The kitchen sink example in particular is one that trips up people. Without knowing the specifics of how a library may deal with failure edge cases, it can catch you off guard (e.g., axios errors including API key headers).

A lot of these problems come from architectures where secrets go over the wire instead of just using signatures/ids. But in cases where you have to use some third party platform, there's often no choice.

bilalq commented on AWS in 2025: Stuff you think you know that's now wrong   lastweekinaws.com/blog/aw... · Posted by u/keithly
solatic · 6 months ago
There's very real differences between NAT gateways and VPC Gateway Endpoints.

NAT gateways are not purely hands-off, you can attach additional IP addresses to NAT gateways to help them scale to supporting more instances behind the NAT gateway, which is a fundamental part of how NAT gateways work in network architectures, because of the limit on the number of ports that can be opened through a single IP address. When you use a VPC Gateway Endpoint then it doesn't use up ports or IP addresses attached to a NAT gateway at all. And what about metering? If you pay per GB for traffic passing through the NAT gateway, but I guess not for traffic to an implicit built-in S3 gateway, so do you expect AWS to show you different meters for billed and not-billed traffic, but performance still depends on the sum total of the traffic (S3 and Internet egress) passing through it? How is that not confusing?

It's also besides the point that not all NAT gateways are used for Internet egress, indeed there are many enterprise networks where there are nested layers of private networks where NAT gateways help deal with overlapping private IP CIDR ranges. In such cases, having some kind of implicit built-in S3 gateway violates assumptions about how network traffic is controlled and routed, since the assumption is for the traffic to be completely private. So even if it was supported, it would need to be disabled by default (for secure defaults), and you're right back at the equivalent situation you have today, where the VPC Gateway Endpoint is a separate resource to be configured.

Not to mention that VPC Gateway Endpoints allow you to define policy on the gateway describing what may pass through, e.g. permitting read-only traffic through the endpoint but not writes. Not sure how you expect that to work with NAT gateways. This is something that AWS and Azure have very similar implementatoons for that work really well, whereas GCP only permits configuring such controls at the Organization level (!)

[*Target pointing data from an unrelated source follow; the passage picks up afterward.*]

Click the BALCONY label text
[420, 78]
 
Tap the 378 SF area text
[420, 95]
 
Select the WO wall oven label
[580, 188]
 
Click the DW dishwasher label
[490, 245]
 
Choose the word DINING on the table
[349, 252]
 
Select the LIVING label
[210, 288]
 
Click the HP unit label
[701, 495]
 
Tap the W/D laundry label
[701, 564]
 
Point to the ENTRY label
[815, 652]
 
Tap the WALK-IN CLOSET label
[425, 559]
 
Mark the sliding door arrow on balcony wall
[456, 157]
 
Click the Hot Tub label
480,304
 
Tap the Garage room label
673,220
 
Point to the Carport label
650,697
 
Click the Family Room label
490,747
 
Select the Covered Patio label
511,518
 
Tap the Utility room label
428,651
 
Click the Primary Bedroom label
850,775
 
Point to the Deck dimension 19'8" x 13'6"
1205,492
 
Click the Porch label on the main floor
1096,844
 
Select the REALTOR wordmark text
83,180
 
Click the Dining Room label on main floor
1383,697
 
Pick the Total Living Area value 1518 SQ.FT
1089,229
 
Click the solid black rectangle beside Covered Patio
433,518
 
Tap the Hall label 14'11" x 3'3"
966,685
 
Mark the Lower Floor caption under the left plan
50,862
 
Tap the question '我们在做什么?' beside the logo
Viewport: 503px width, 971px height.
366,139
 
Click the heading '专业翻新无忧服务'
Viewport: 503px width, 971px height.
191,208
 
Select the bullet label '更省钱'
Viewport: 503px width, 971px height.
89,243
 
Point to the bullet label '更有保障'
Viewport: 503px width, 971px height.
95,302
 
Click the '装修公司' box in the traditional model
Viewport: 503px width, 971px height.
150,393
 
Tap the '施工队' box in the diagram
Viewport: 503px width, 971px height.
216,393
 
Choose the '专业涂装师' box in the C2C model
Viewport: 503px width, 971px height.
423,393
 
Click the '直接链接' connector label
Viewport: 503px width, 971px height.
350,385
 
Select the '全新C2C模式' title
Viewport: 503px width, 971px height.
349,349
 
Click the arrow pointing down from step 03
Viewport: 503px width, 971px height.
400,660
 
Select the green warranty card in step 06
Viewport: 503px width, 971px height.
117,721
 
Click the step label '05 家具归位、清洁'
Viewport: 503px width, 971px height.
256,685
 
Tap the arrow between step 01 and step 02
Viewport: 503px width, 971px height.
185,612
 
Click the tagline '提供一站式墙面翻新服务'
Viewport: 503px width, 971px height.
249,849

They are just completely different networking tools for completely different purposes. I expect closed-by-default secure defaults. I expect AWS to expose the power of different networking implements to me because these are low-level building blocks. Because they are low-level building blocks, I expect for there to be footguns and for the user to be held responsible for correct configuration.

bilalq · 6 months ago
My objections here are in terms of how this manifests in billing. Especially when you consider the highway robbery rates for internet egress.